■ **Exercise instructions**: Only one span is wanted from the lines below: from the one with "Screen dimensions: 1568x676" up to and including the one with "Task: Enable the HSTS 子域 checkbox". Copy it exactly, without images.

Collected data entries:
.....

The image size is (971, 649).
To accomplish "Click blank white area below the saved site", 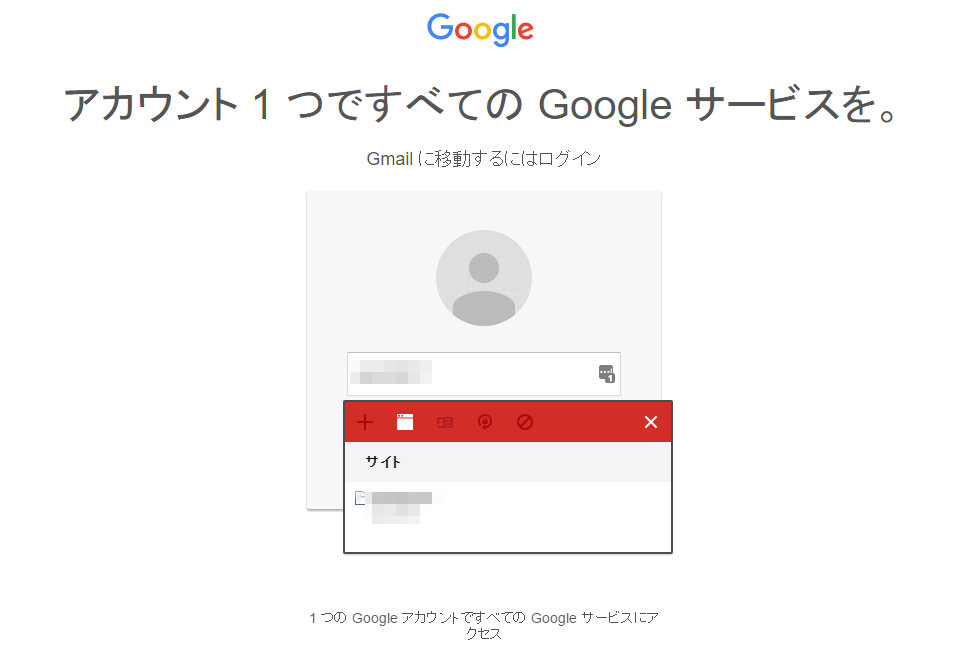I will 508,539.
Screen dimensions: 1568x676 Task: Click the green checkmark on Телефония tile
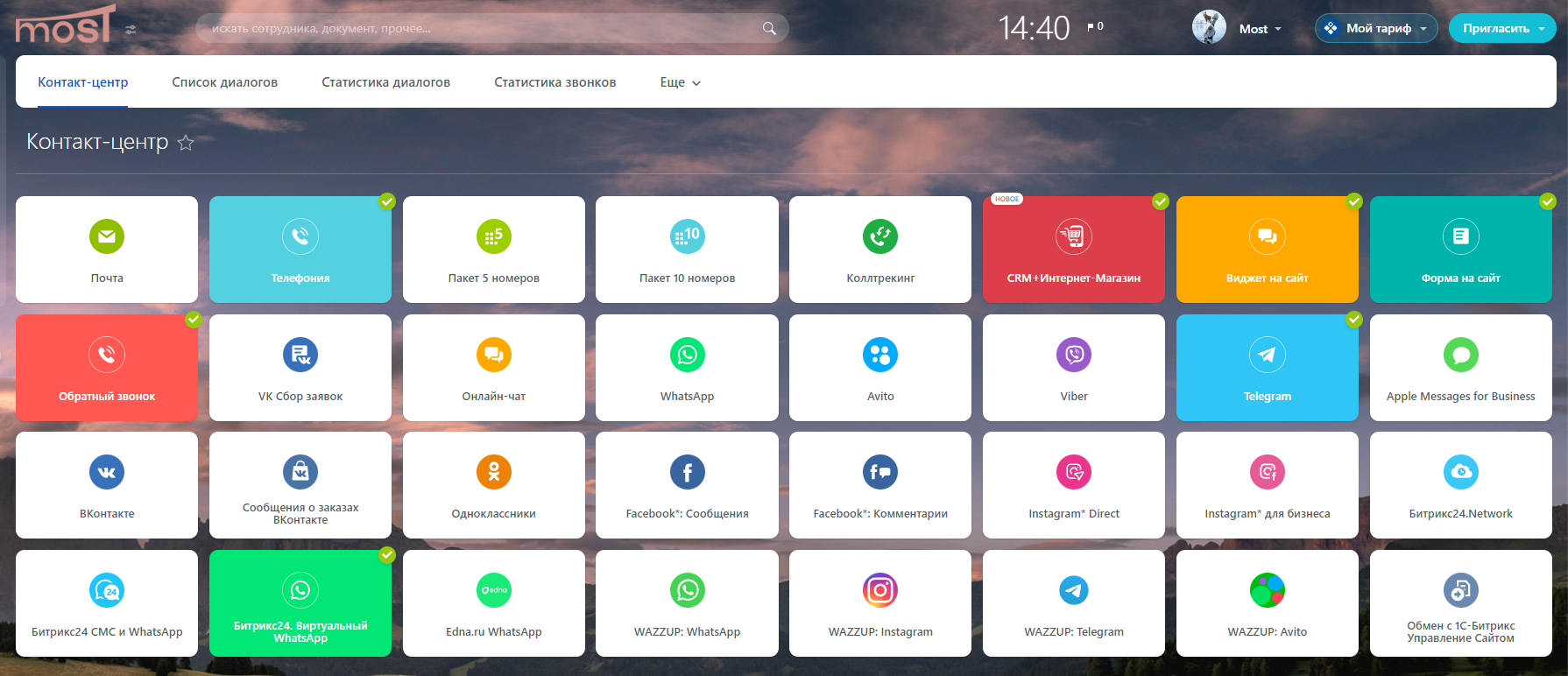(387, 201)
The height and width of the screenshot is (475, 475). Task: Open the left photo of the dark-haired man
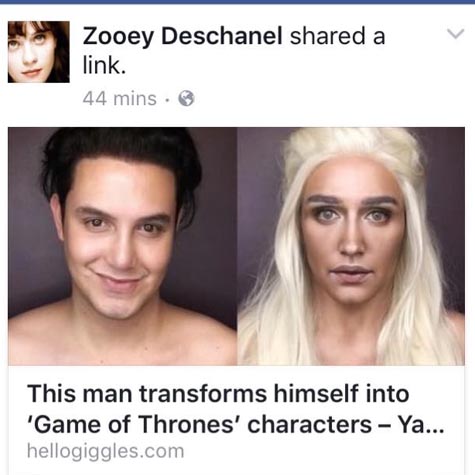122,246
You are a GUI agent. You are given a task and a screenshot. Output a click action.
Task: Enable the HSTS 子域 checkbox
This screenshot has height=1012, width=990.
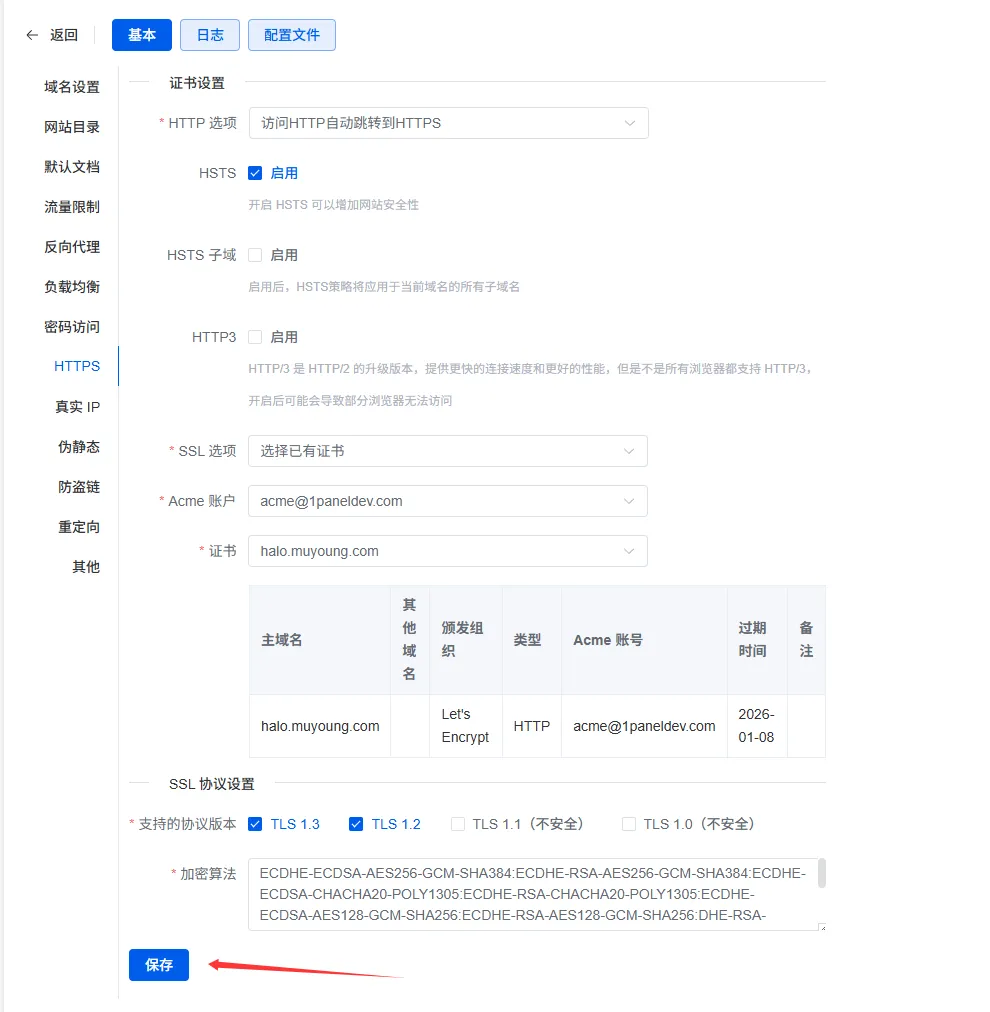coord(255,255)
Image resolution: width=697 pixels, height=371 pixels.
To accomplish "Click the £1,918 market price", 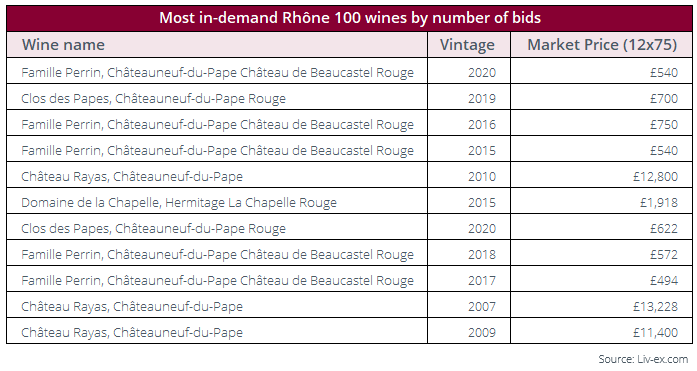I will click(x=659, y=203).
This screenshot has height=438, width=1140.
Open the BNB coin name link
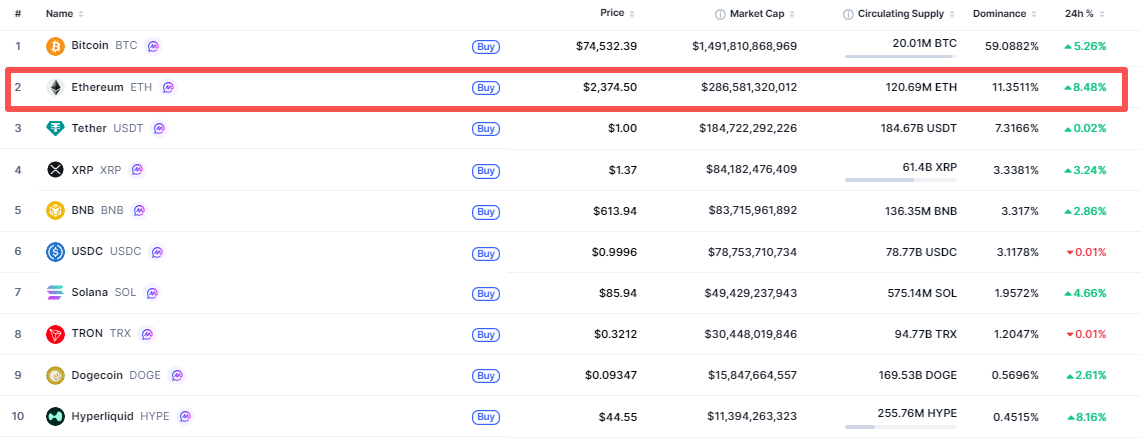pos(84,211)
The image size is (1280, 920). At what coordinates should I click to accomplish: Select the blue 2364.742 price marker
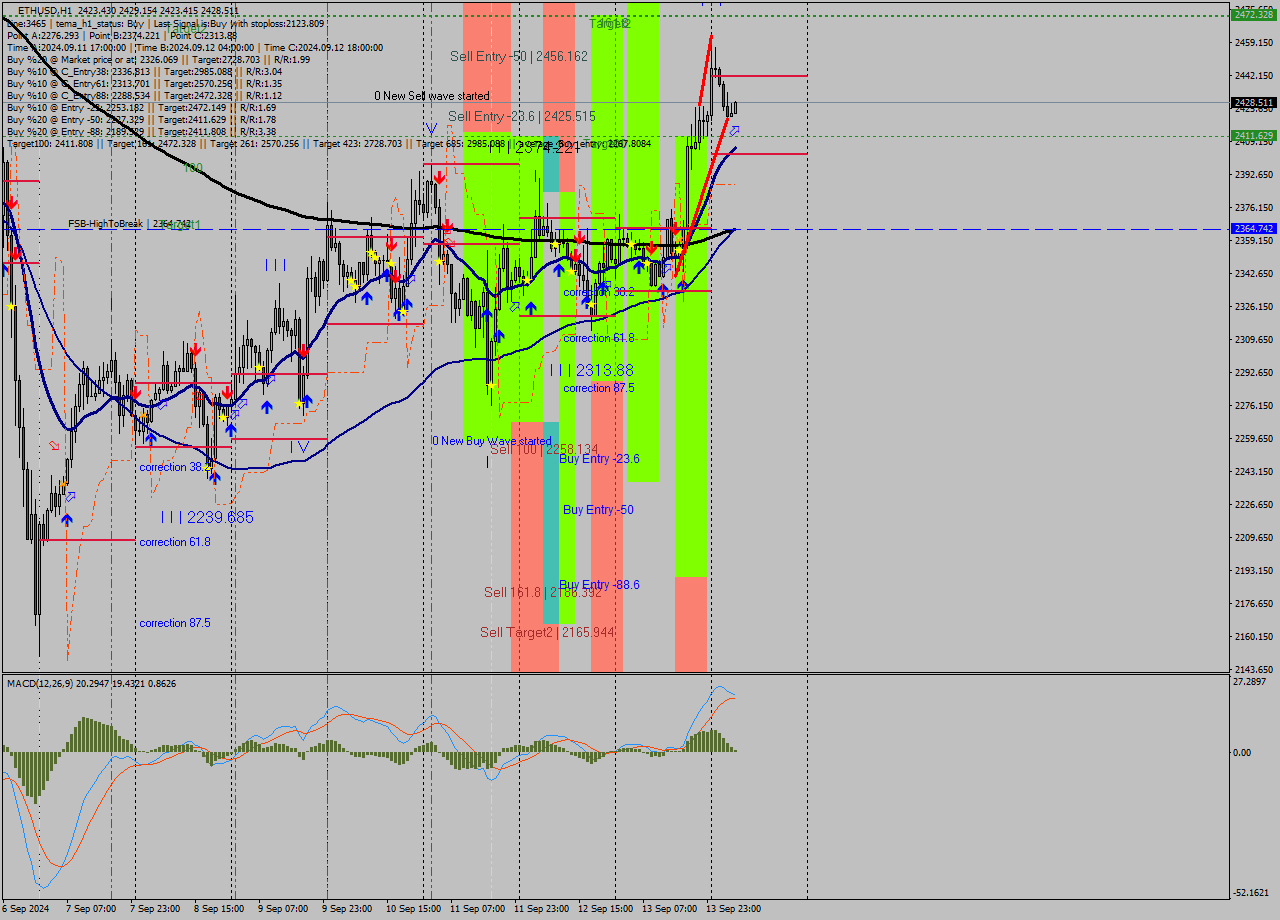click(x=1253, y=229)
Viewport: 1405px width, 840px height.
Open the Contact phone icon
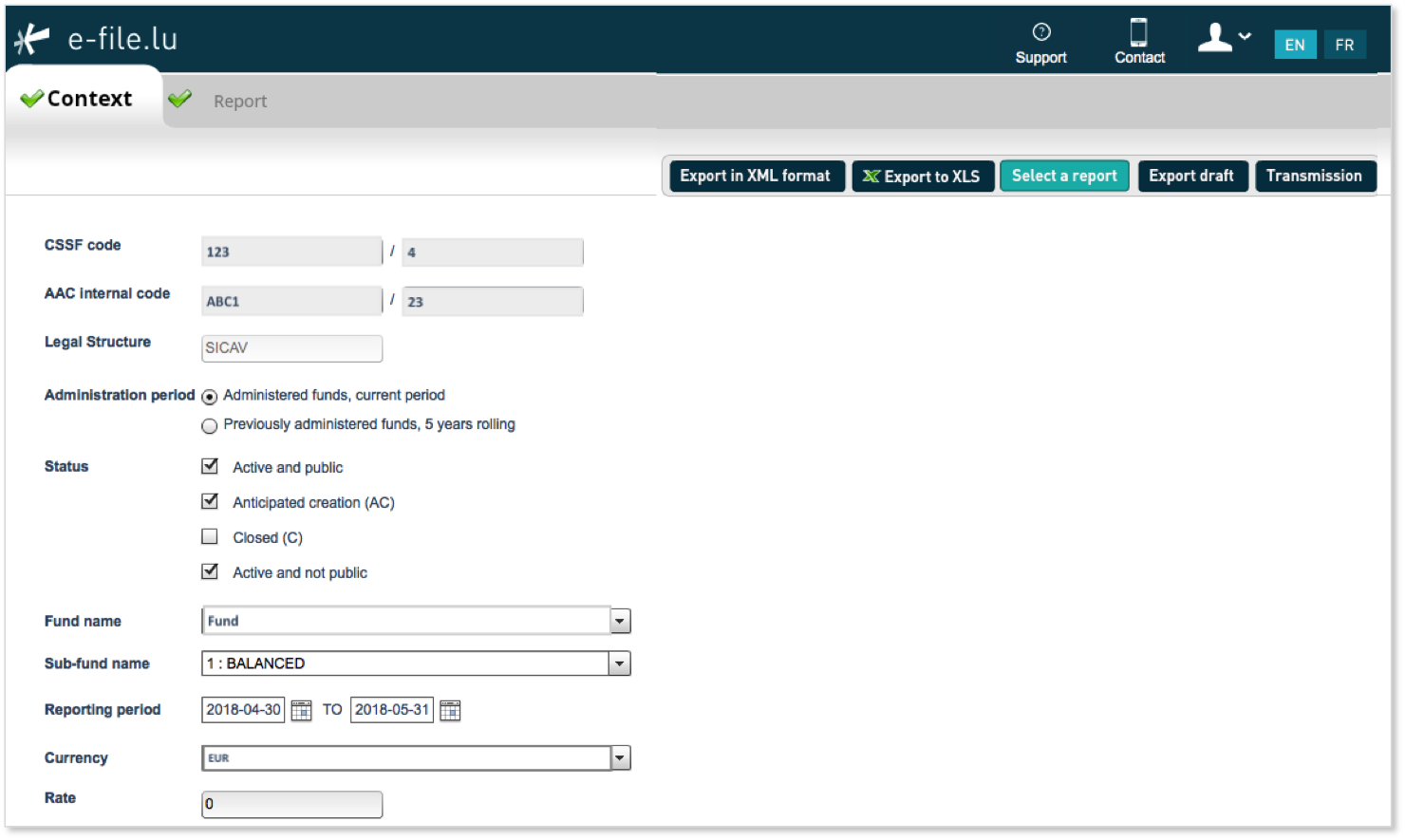[x=1138, y=32]
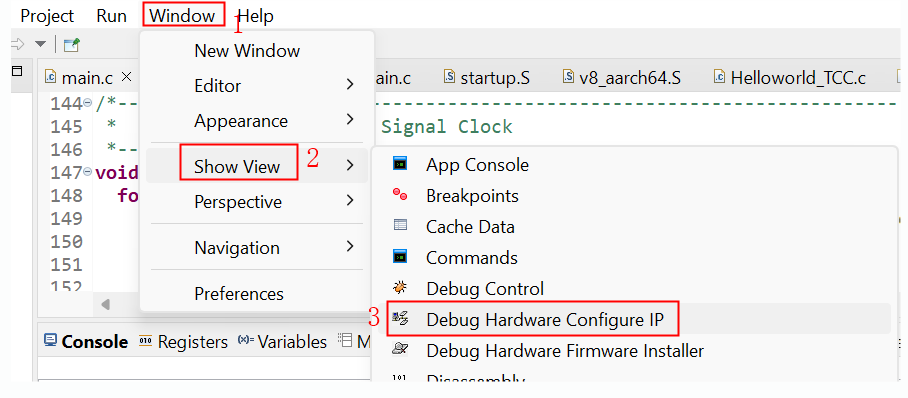Expand the Editor submenu

coord(257,86)
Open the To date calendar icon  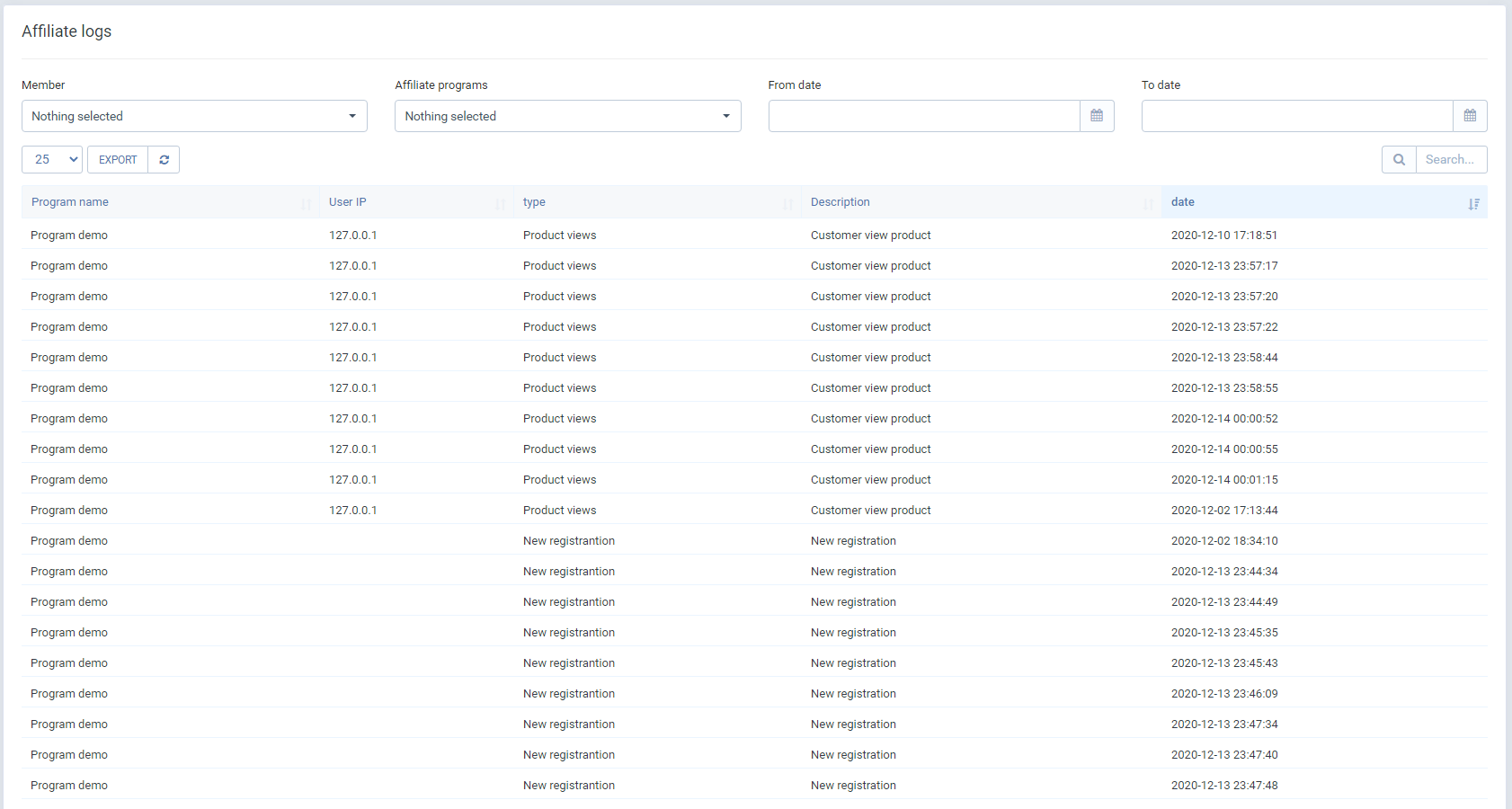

.....

■ **Response to the exercise**:
Screen dimensions: 1568x676 Task: Click the green checkmark on Телефония tile
(387, 201)
The height and width of the screenshot is (475, 475). Task: Open the left photo of the dark-haired man
122,246
You are a GUI agent. You are given a task and a screenshot. Output a click action.
Task: Enable the HSTS 子域 checkbox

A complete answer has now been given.